**GIVEN INFORMATION:**
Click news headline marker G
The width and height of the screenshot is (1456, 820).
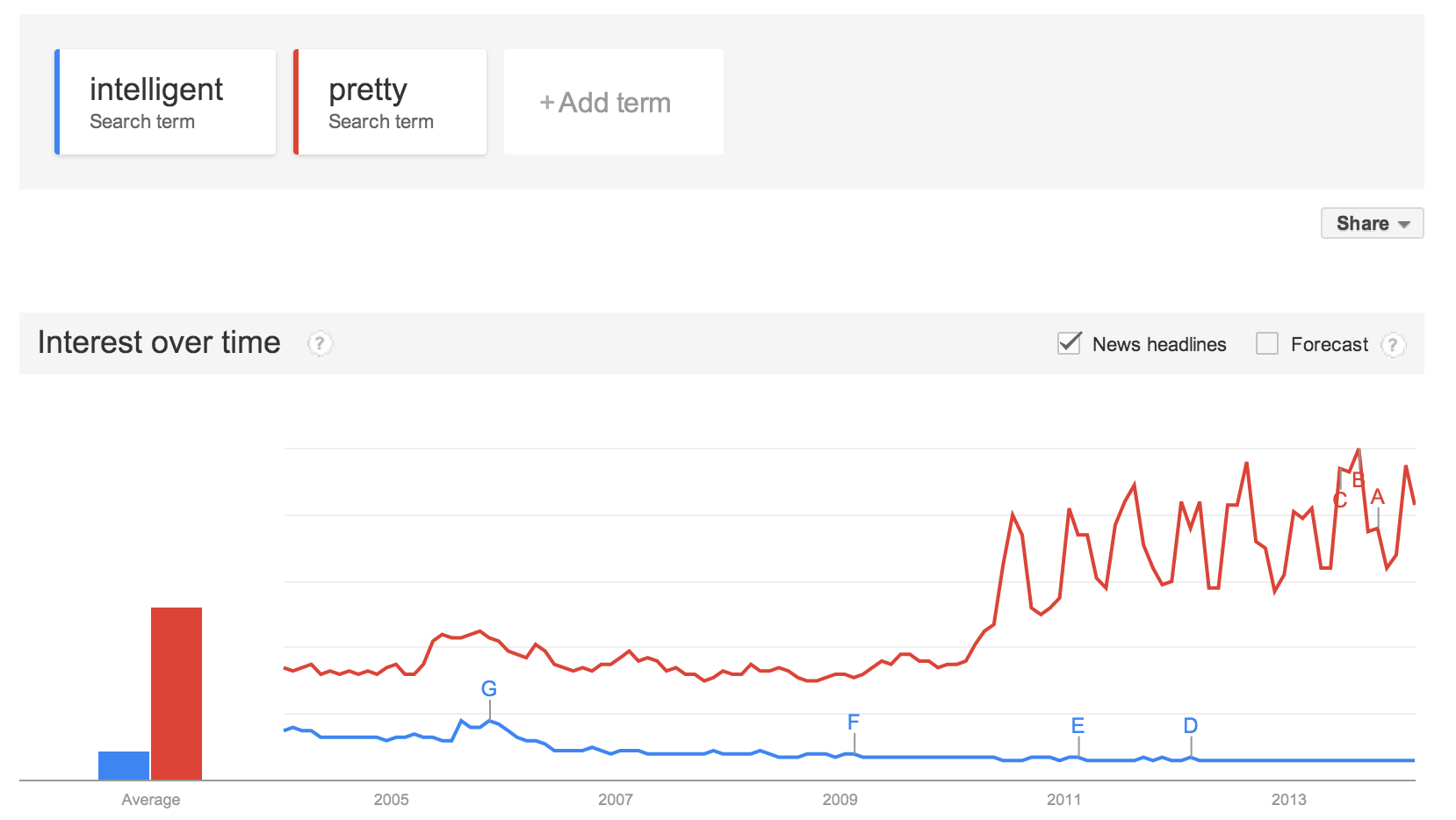tap(489, 689)
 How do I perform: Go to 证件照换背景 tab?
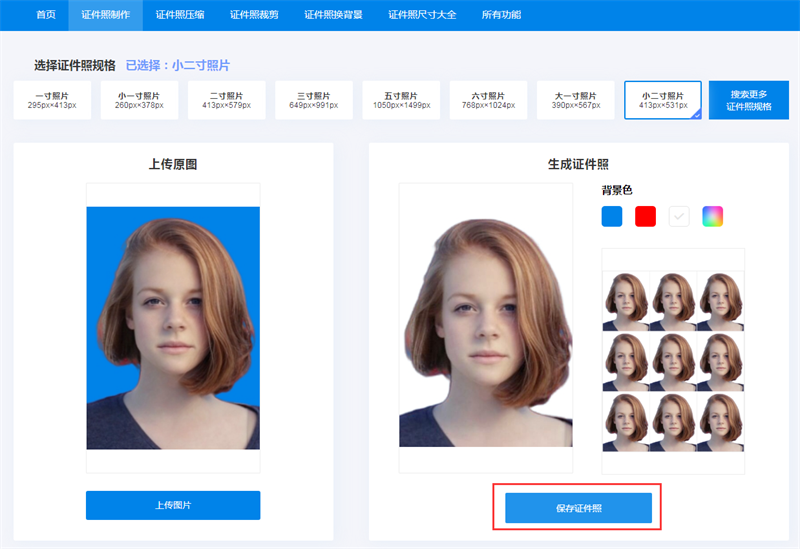point(333,15)
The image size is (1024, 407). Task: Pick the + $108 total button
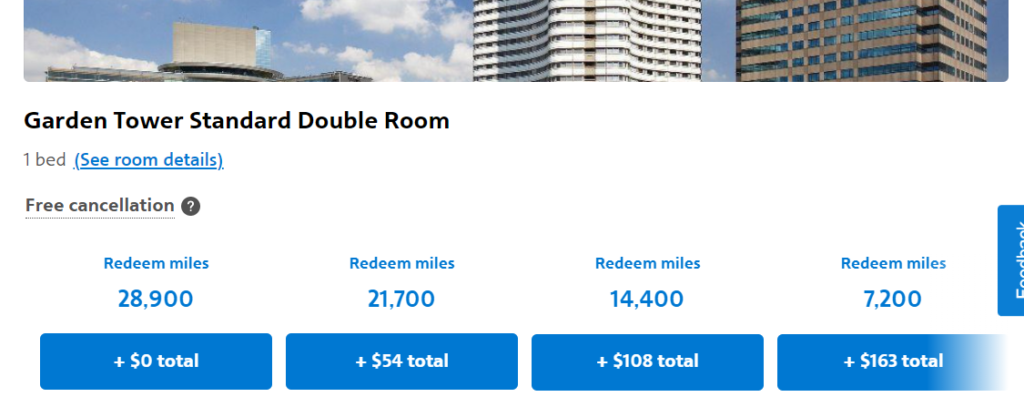pyautogui.click(x=647, y=361)
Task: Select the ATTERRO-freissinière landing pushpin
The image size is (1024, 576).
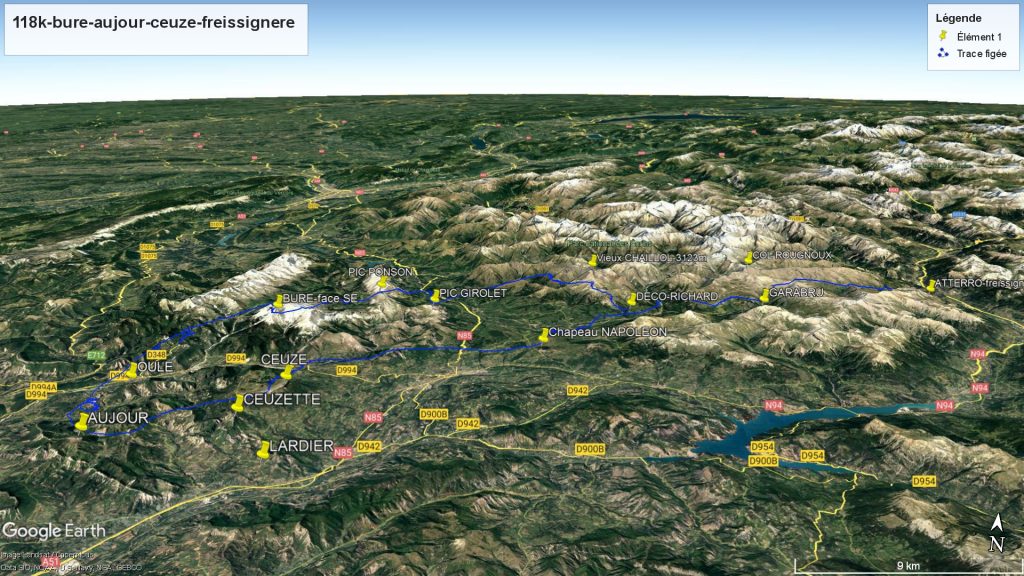Action: (931, 285)
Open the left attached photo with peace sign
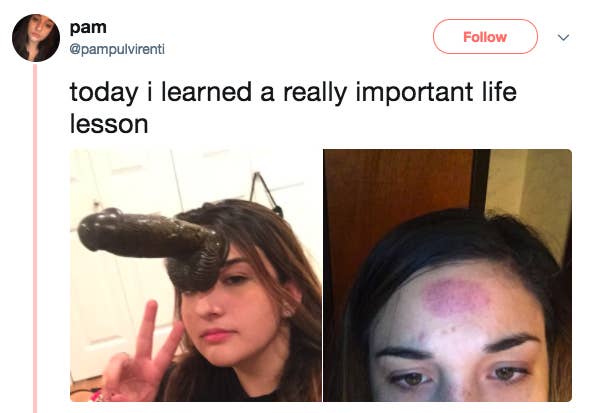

**EXERCISE:** Without the pictures, repeat every record above exactly as written.

**EXERCISE RESPONSE:**
Click news headline marker G
The width and height of the screenshot is (1456, 820).
tap(489, 689)
 How do I perform: Go to 证件照换背景 tab?
point(333,15)
The image size is (1024, 407). Task: Pick the + $108 total button
pyautogui.click(x=647, y=361)
Task: Select the ATTERRO-freissinière landing pushpin
The image size is (1024, 576).
Action: (931, 285)
Open the left attached photo with peace sign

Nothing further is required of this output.